Le gouvernement brésilien a annoncé, mardi 7 janvier, réclamer 80 millions d'euros à la plateforme de messagerie Discord pour « dommage moral collectif ». Cette somme est liée à des fusillades survenues dans des écoles brésiliennes, dont les auteurs auraient été influencés par des groupes haineux présents sur le service.
Une demande fondée sur des fusillades scolaires
Selon les autorités brésiliennes, plusieurs attaques meurtrières perpétrées dans des établissements scolaires ces dernières années ont été planifiées ou inspirées par des contenus violents partagés sur Discord. La plateforme, très prisée des jeunes joueurs, aurait permis à ces groupes de se structurer et de diffuser des idées extrémistes.

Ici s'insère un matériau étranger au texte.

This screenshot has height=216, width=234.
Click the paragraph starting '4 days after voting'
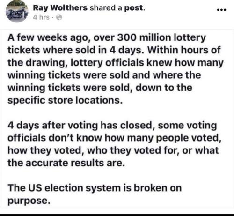click(x=115, y=144)
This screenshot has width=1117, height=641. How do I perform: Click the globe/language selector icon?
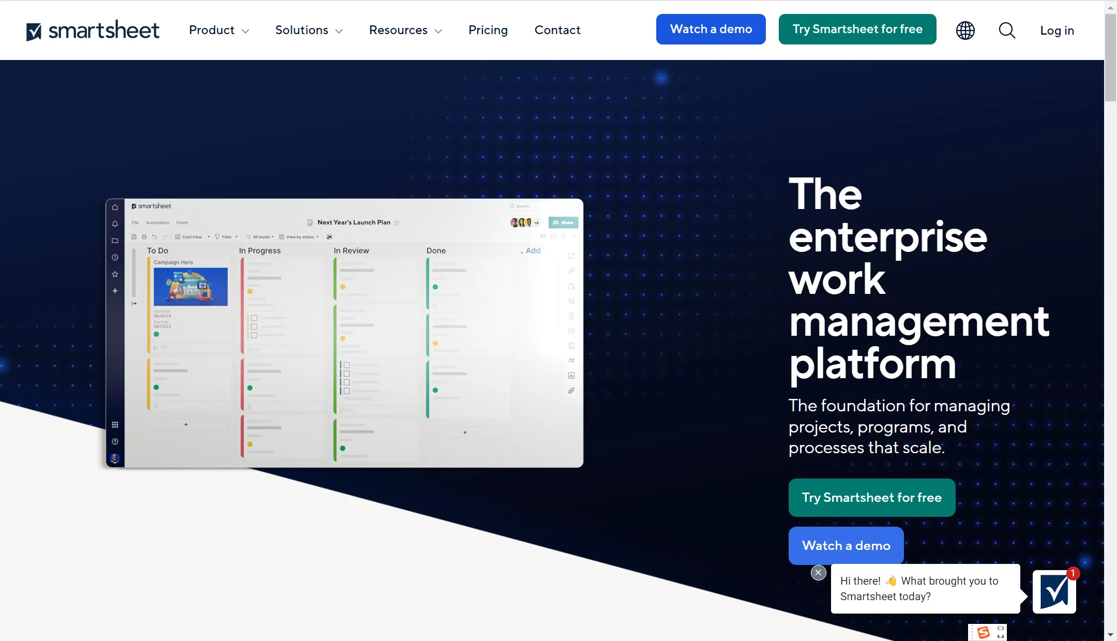pyautogui.click(x=964, y=29)
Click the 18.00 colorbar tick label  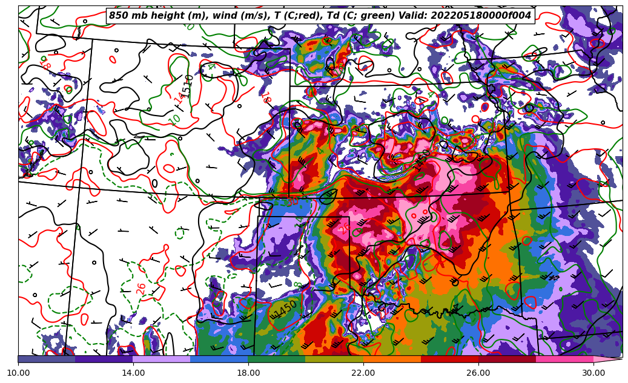point(248,373)
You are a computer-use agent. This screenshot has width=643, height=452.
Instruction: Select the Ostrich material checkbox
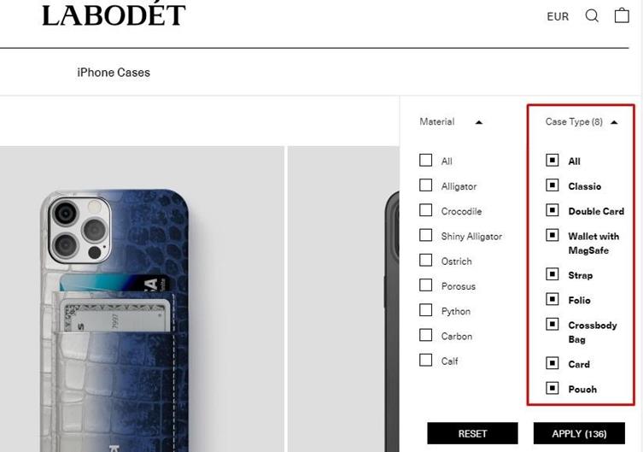(x=425, y=260)
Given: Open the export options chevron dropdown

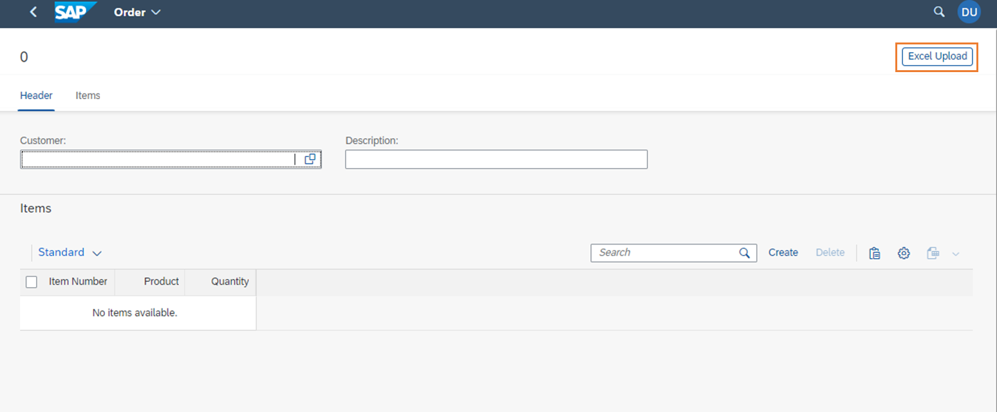Looking at the screenshot, I should click(956, 253).
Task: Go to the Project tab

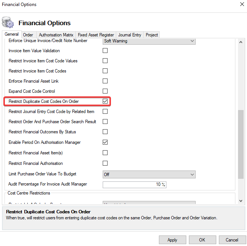Action: [152, 35]
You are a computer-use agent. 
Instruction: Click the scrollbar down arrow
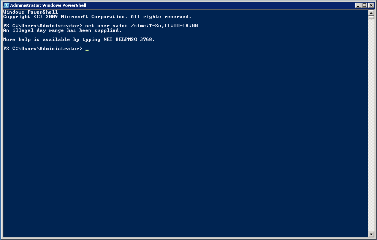click(371, 234)
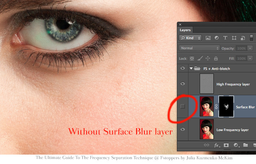Filter layers by pixel layer icon
This screenshot has height=164, width=256.
pos(208,38)
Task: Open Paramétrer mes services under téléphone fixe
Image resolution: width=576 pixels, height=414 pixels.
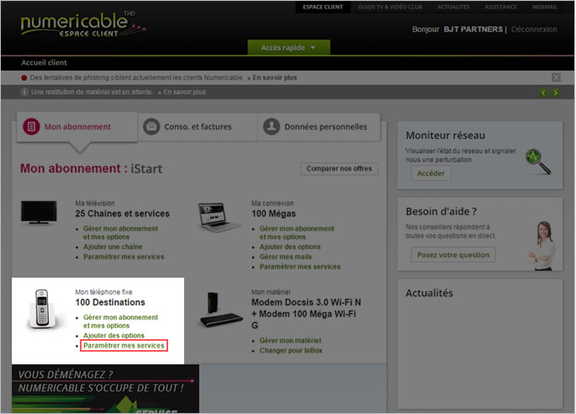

Le montant de 80 millions d'euros correspond à une estimation du préjudice moral subi par la société brésilienne dans son ensemble. Les autorités entendent ainsi obtenir réparation pour le traumatisme causé aux familles des victimes et à la communauté éducative.
Une action judiciaire contre une entreprise technologique
Cette demande s'inscrit dans une démarche plus large de régulation des grandes plateformes numériques au Brésil. Le gouvernement a déjà engagé des actions similaires contre d'autres entreprises technologiques, accusées de ne pas suffisamment modérer les contenus haineux.
Discord n'a pas encore réagi officiellement à cette annonce. La société, dont le siège est aux États-Unis, devra répondre de ces accusations devant la justice brésilienne. L'issue de cette affaire pourrait créer un précédent pour d'autres pays confrontés à la propagation de la haine en ligne.
Un précédent pour la responsabilité des plateformes
Les experts juridiques estiment que cette affaire pourrait renforcer la jurisprudence sur la responsabilité des plateformes numériques. Si le Brésil obtient gain de cause, cela pourrait inciter d'autres gouvernements à engager des poursuites similaires.
Les autorités brésiliennes ont précisé que les fonds réclamés seraient destinés à des programmes de prévention de la violence scolaire et de soutien aux victimes. Une décision de justice est attendue dans les prochains mois.